* [DIRECTIONS FOR THIS TASK]
Rewrite all of the records below with "At what coordinates should I click to accomplish" replaced by "Where should I click to complete" and nothing else changed. Leave the pictures out of your answer.
[Start RECORDS PROVIDED]
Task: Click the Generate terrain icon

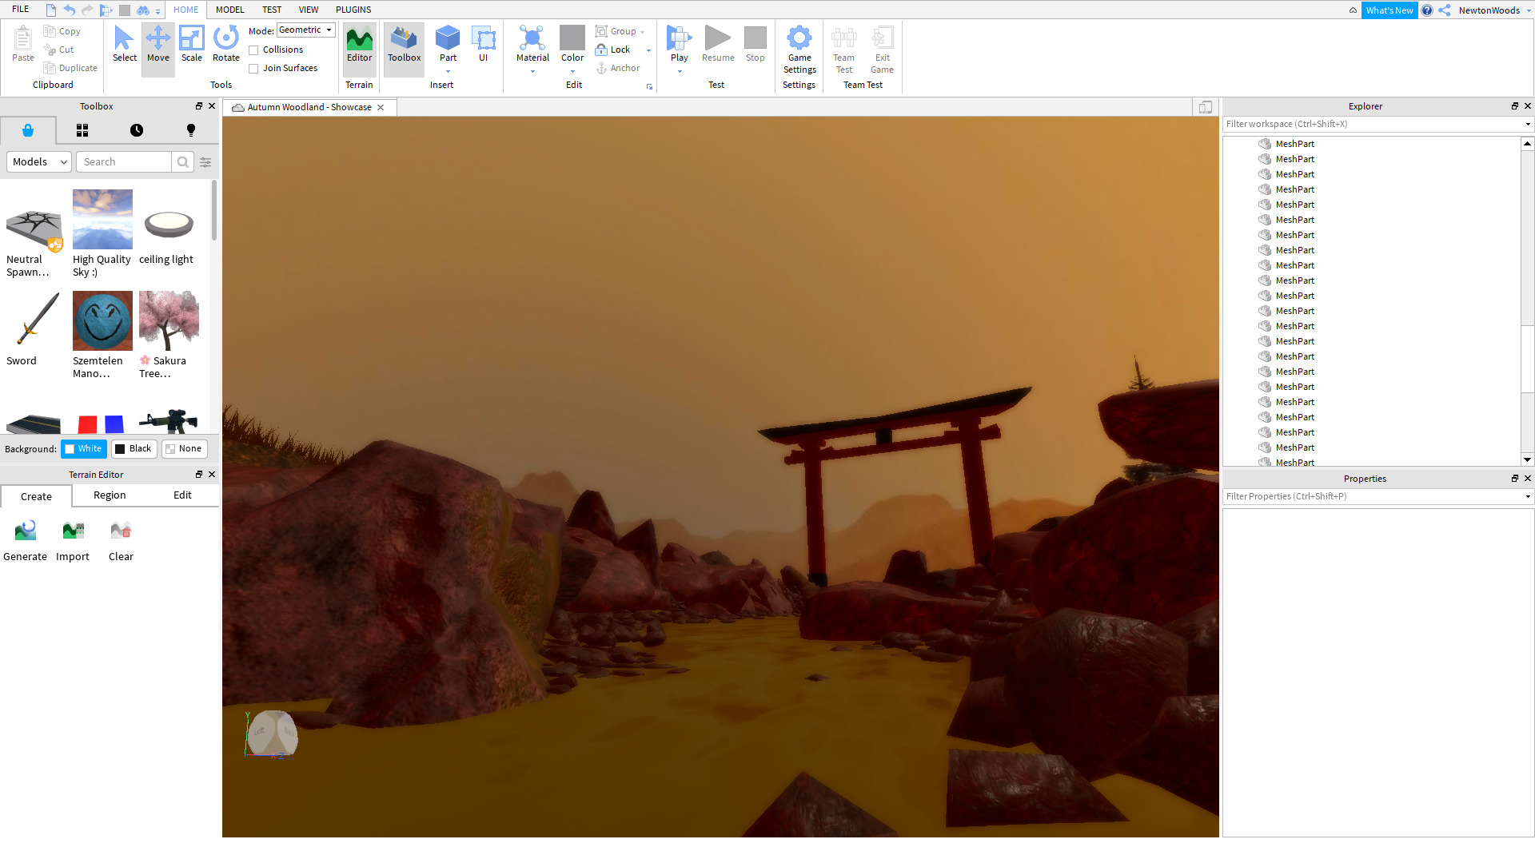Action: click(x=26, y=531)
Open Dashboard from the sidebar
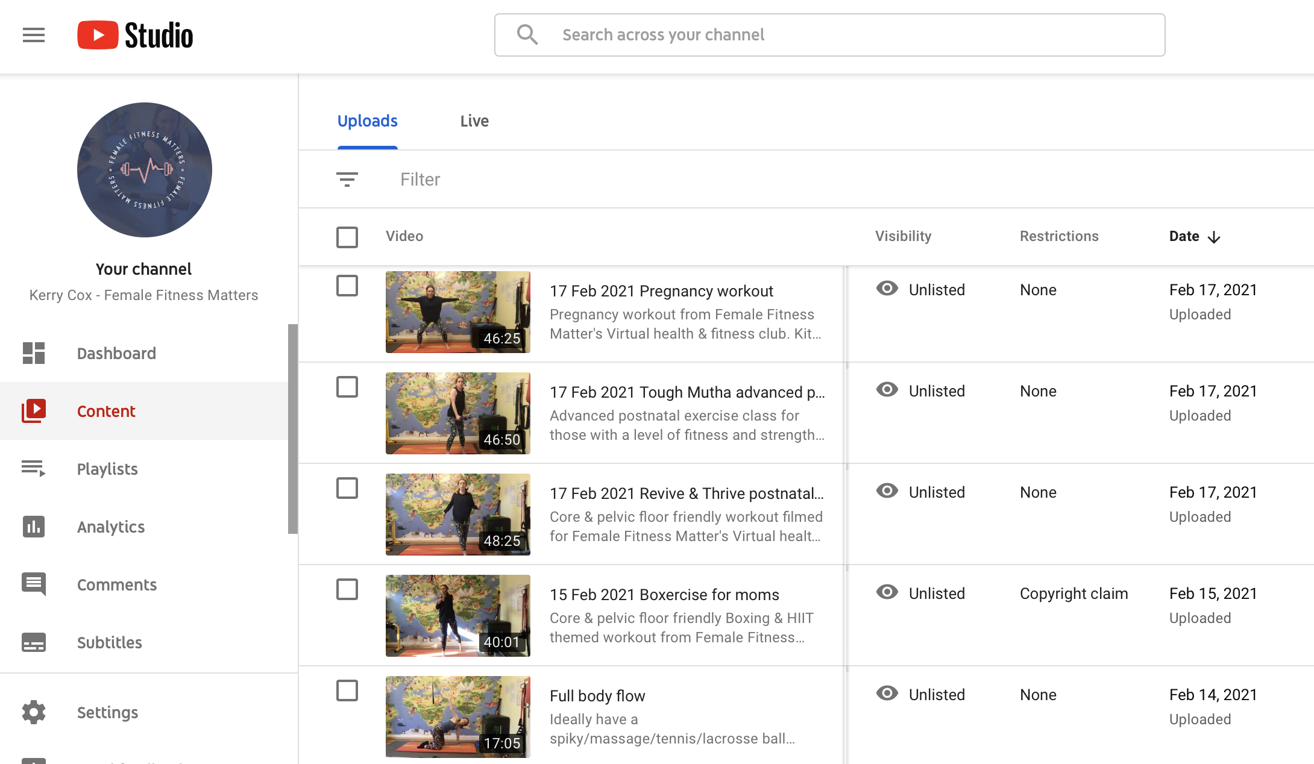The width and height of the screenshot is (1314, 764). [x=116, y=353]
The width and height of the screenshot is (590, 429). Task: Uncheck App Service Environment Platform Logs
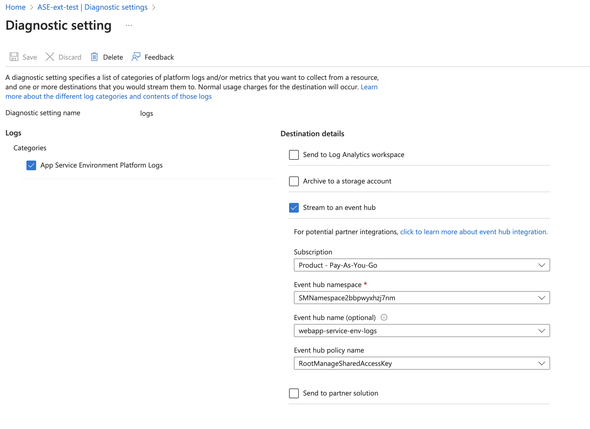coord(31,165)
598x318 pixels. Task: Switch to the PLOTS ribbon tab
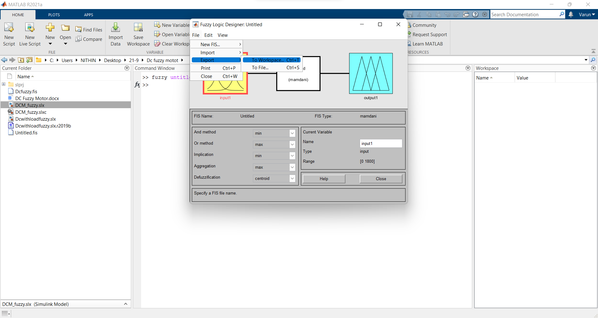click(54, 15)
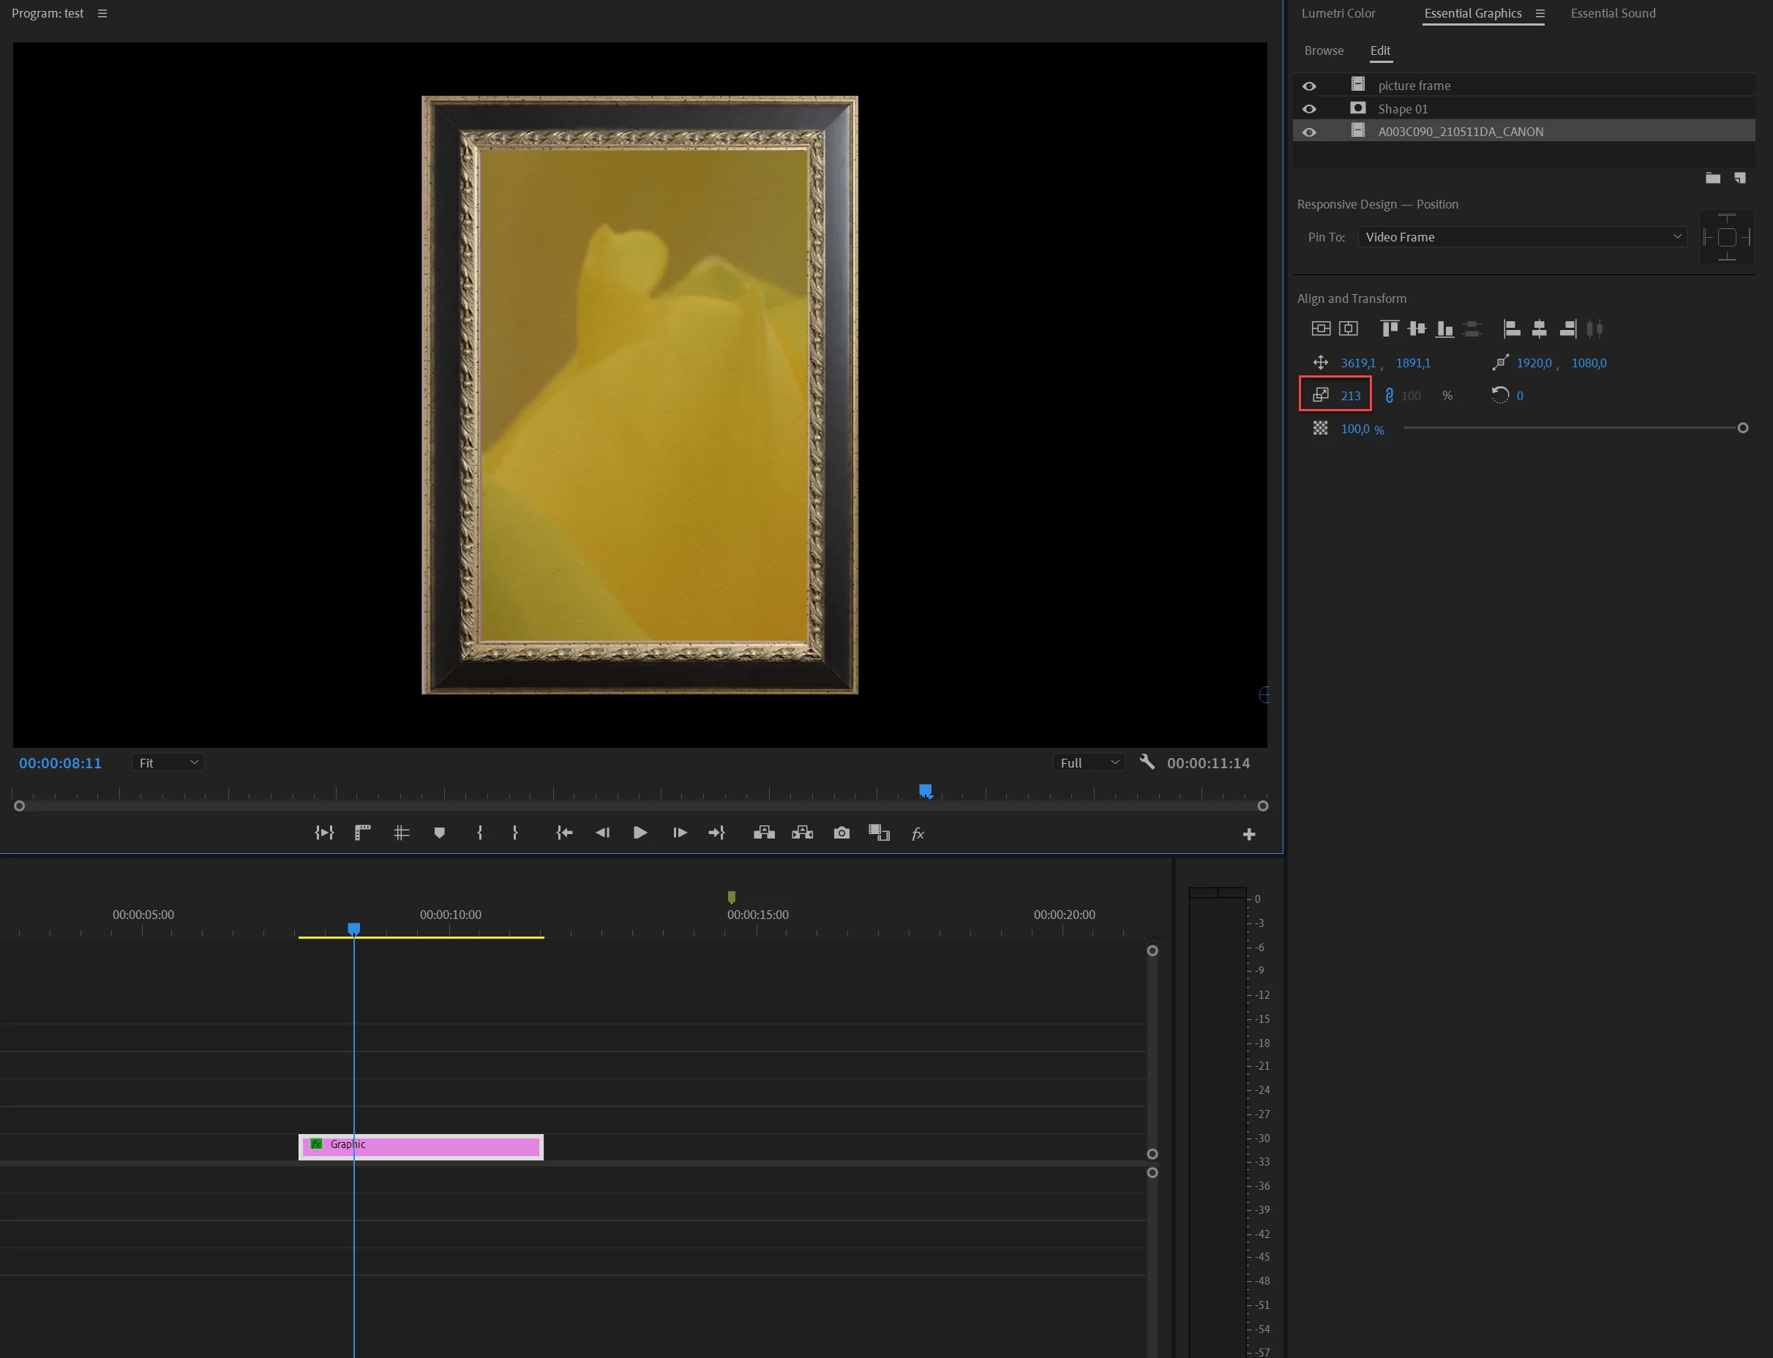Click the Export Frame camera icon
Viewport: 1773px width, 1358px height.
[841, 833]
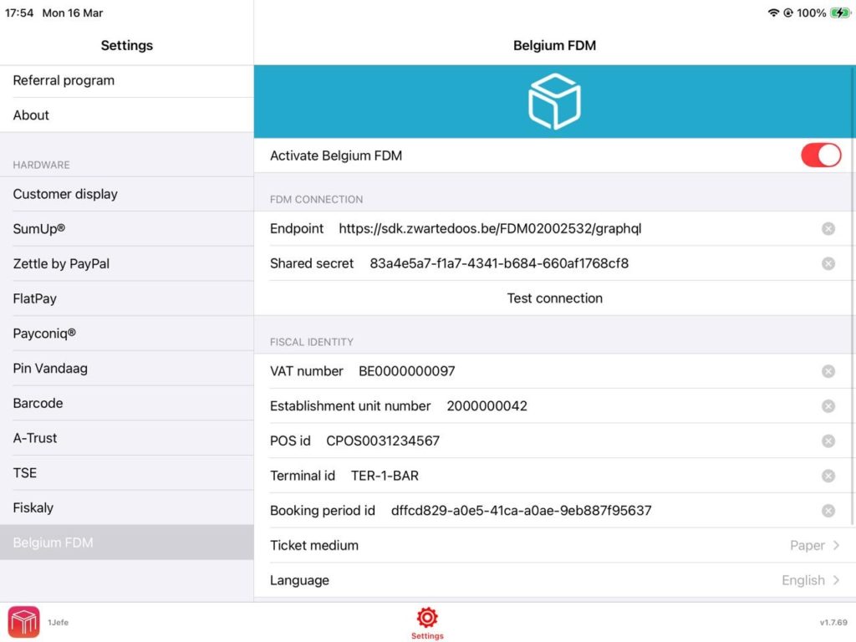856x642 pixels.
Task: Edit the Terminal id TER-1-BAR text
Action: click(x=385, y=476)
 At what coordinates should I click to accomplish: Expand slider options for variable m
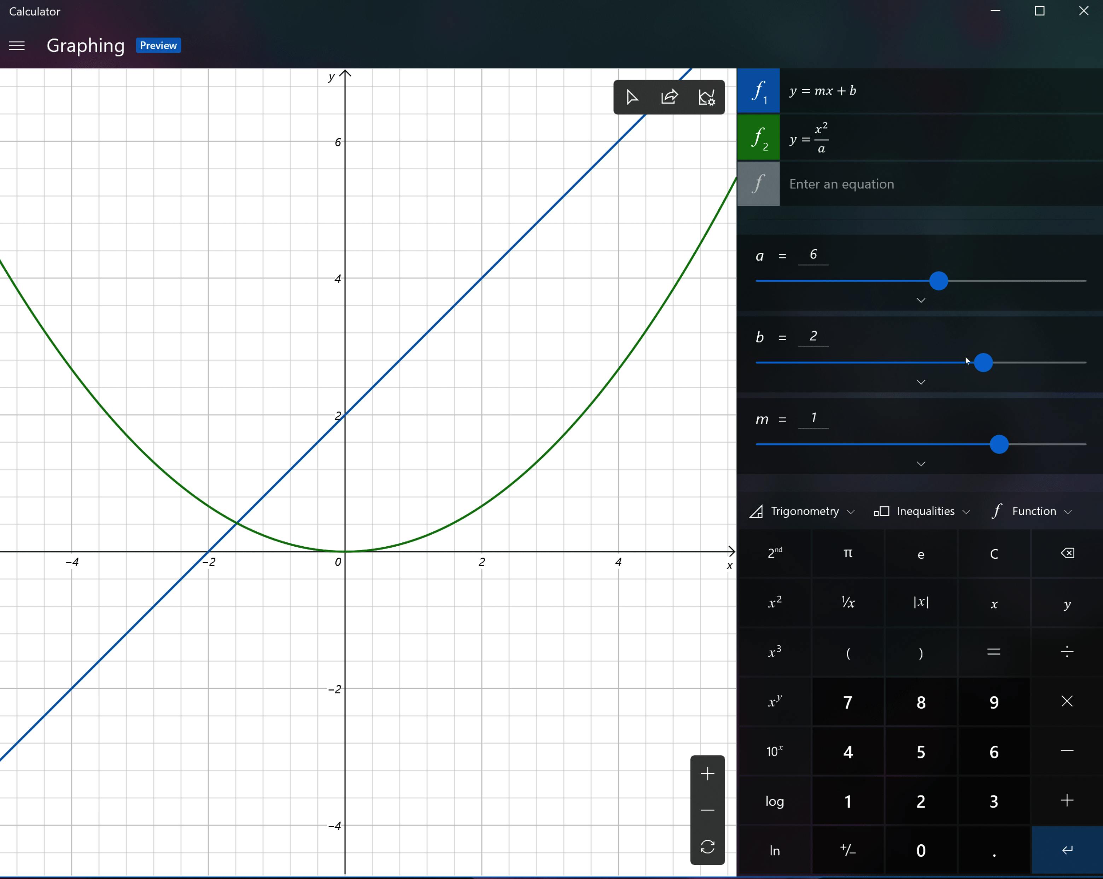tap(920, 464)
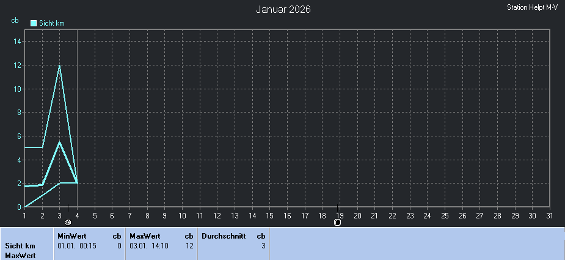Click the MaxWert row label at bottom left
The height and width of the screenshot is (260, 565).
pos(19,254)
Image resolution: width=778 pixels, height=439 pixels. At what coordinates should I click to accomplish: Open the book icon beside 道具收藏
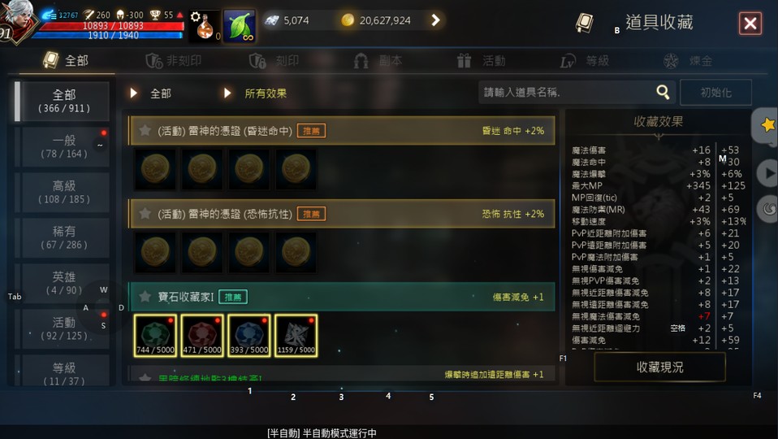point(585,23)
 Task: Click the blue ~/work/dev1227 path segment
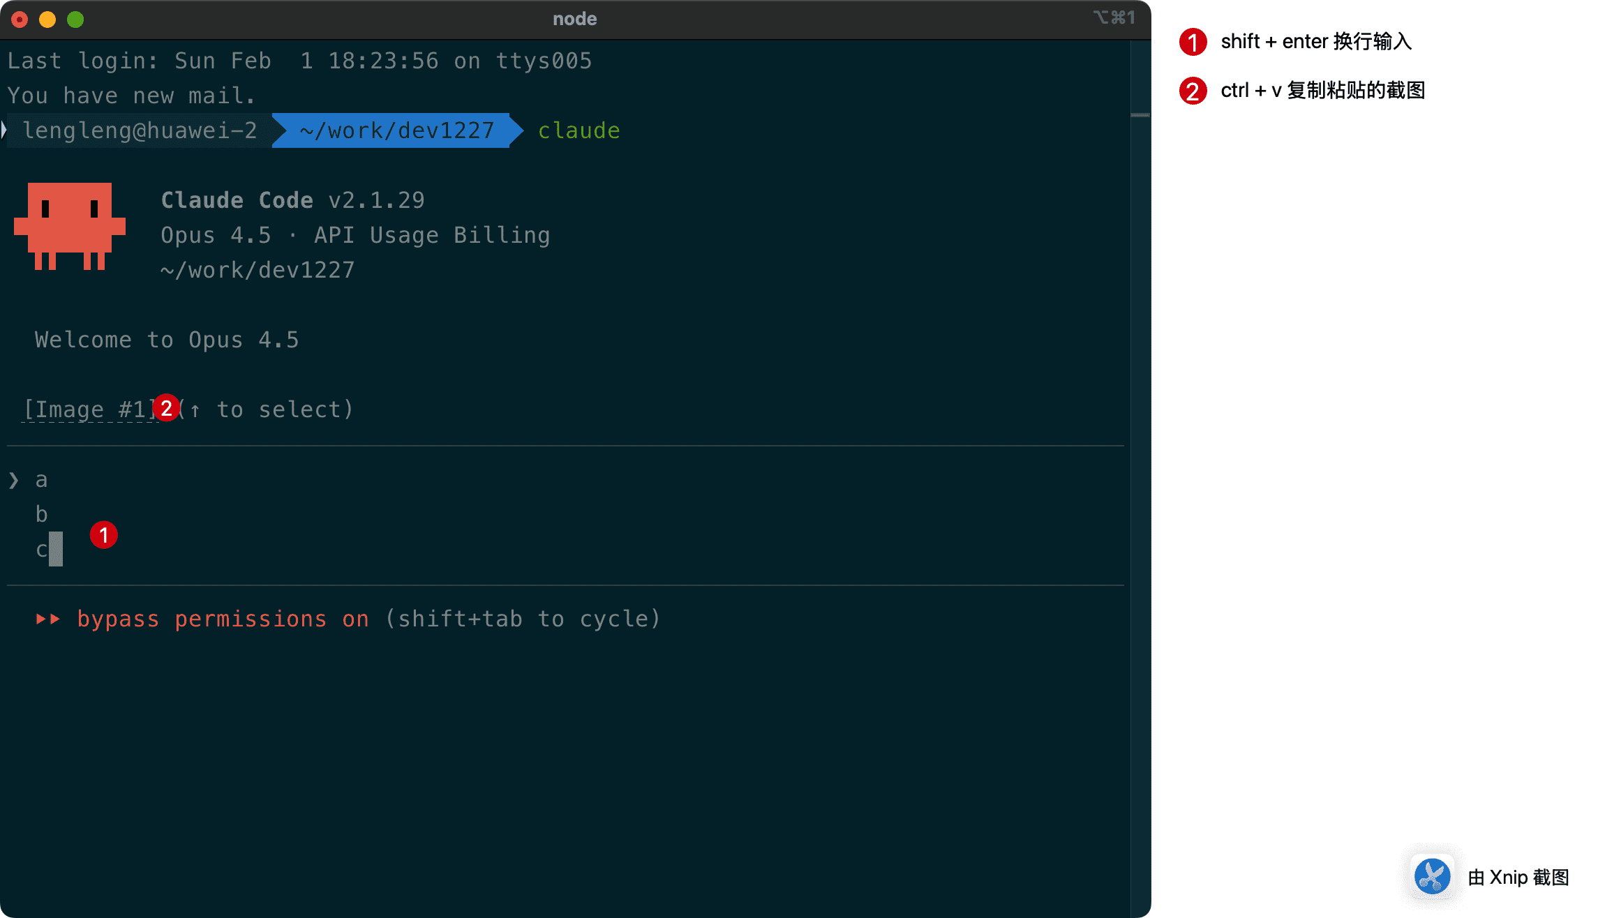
[End RECORDS PROVIDED]
* [SOLUTION FOR THIS PROBLEM]
Task: Click the Generate terrain icon

Action: click(x=26, y=531)
Open Dashboard from the sidebar
The width and height of the screenshot is (1314, 764). [x=116, y=353]
The width and height of the screenshot is (590, 429). Task: Uncheck App Service Environment Platform Logs
coord(31,165)
598x318 pixels. Task: Switch to the PLOTS ribbon tab
click(54, 15)
Click the Export Frame camera icon
Viewport: 1773px width, 1358px height.
[841, 833]
856x642 pixels.
Task: Edit the Terminal id TER-1-BAR text
Action: click(x=385, y=476)
 Where should I click to complete: Expand slider options for variable m
tap(920, 464)
Click the MaxWert row label at bottom left
The height and width of the screenshot is (260, 565).
pos(19,254)
Image resolution: width=778 pixels, height=439 pixels. Where should I click to complete: Open the book icon beside 道具收藏
point(585,23)
 Task: Click the blue ~/work/dev1227 path segment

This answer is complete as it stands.